What Is Family Constellations?

Family Constellations was developed by Bert Hellinger, a German psychotherapist in the late 1980s. Earlier in his life, he lived among the Zulu people in Africa, where he was deeply struck by the harmony within their communities. What fascinated him most was how conflict was handled. When disagreements or disruptions arose, they were addressed collectively through a process that closely resembles what we now call family constellation work.

For Hellinger, this was far more than a therapeutic technique. It was a way of understanding life itself. When he returned to Germany, he sensed that Western psychology was overlooking something fundamental. He began to explore this missing piece more deeply, and over time, Family Constellations emerged as a structured therapeutic approach.

At the heart of this work is the healing of the family story through acceptance, respect, and acknowledgement. The family is the first system we belong to, and it shapes us whether we are aware of it or not. If there is unresolved pain within that system, it does not stay in the past. It influences every other system we enter, friendships, intimate relationships, workplaces, and our relationship with ourselves.

Unmet anger, grief, depression, or conflict does not disappear simply because time passes. It travels with us.
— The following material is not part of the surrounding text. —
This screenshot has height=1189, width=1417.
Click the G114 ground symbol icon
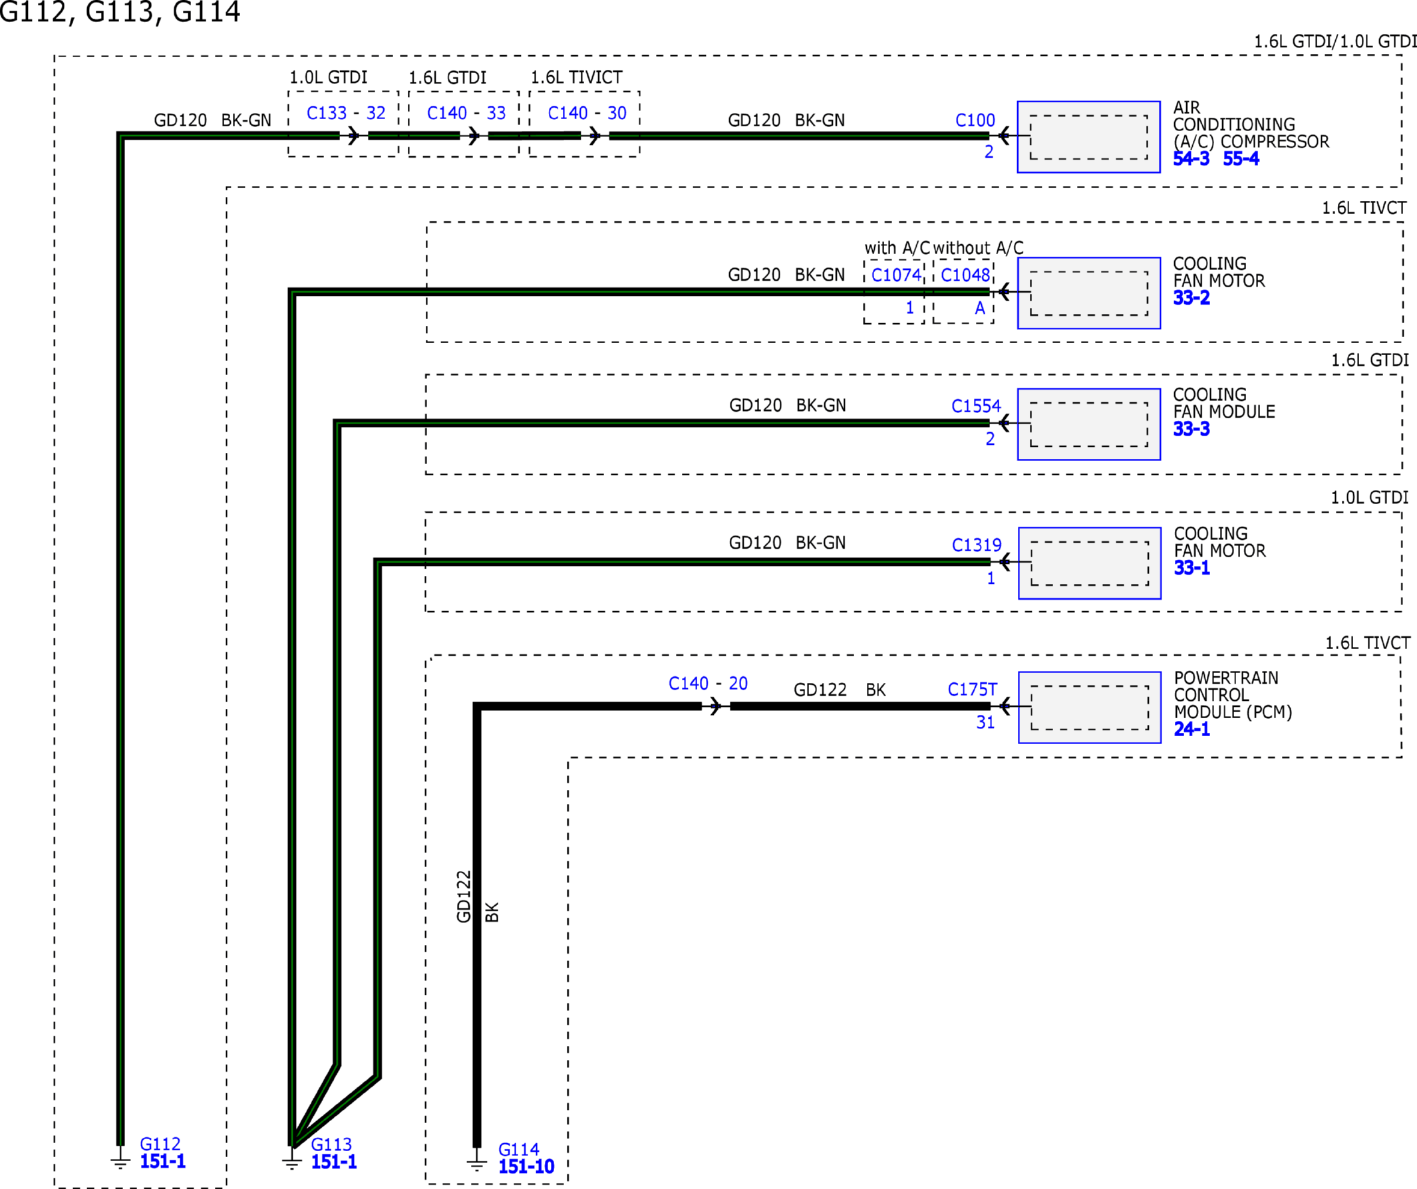tap(476, 1163)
Family Constellations offers a way to face what happened, to make peace with it, and at the same time to step out of unconscious repetition and live differently from previous generations.

Each person carries both a conscious and a subconscious story. Consciously, you may know what happened and be able to talk about it. Subconsciously, something deeper may be at work. Someone might say, “I hate my mother,” while beneath that statement lives a profound longing for love and connection. This work helps bring the conscious and subconscious back into alignment, allowing what was unspoken or denied to finally be acknowledged.

Although each of us is an individual, we are also part of a larger system. Human beings have an innate need to belong. Every ancestor, every event, every trauma and loss contributed to who you are today. Your life is not random. It exists within a wider context. This is why the phrase is often used: it did not begin with you, but it can end with you.

When patterns repeat in families, addiction, illness, absent parents, or repeated loss, it is not a curse or a punishment. It is often an attempt to maintain belonging. To belong, we need to be seen, heard, and recognised. Repeating a family pattern can be an unconscious way of staying connected to those who came before.

If addiction runs through several generations, choosing a different path can feel like separation. On a deep level, repeating the pattern may be less about self destruction and more about loyalty and love. As uncomfortable as it may seem, the behaviour is often an attempt to remain part of the family system.

At the same time, every family system seeks reconciliation and balance. Each new generation offers another opportunity for healing. Someone may reach a point where they decide not to pass the pattern on any further. By acknowledging the pain that has moved through generations, space is created for something new.

When this happens, the healing is not only personal. It is systemic. The choice to step out of an inherited pattern is said to affect seven generations, three before you, three after you, and you at the centre. This is why Family Constellations is considered work that heals both the individual and the wider family system.

As Søren Kierkegaard observed, life can only be understood by looking backwards, yet it must be lived forwards. Family Constellations allows both understanding and forward movement to exist together.